▸ Work instruction: Pictures do not belong in the copy; transcribe everything else in the records exactly.

▸ Given entries:
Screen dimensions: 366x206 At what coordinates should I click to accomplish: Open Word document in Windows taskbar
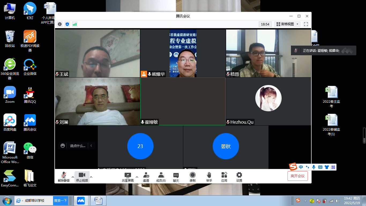(98, 201)
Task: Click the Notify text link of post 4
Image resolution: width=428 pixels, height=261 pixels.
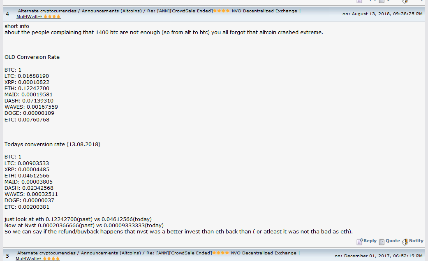Action: point(416,241)
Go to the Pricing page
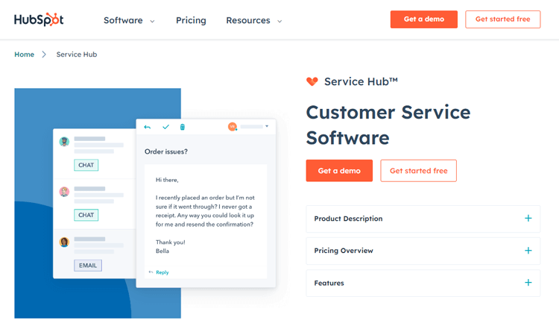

▸ Result:
Screen dimensions: 366x206 At what coordinates should I click to accomplish: Open Word document in Windows taskbar
(98, 201)
Task: Click the Notify text link of post 4
Image resolution: width=428 pixels, height=261 pixels.
Action: point(416,241)
Go to the Pricing page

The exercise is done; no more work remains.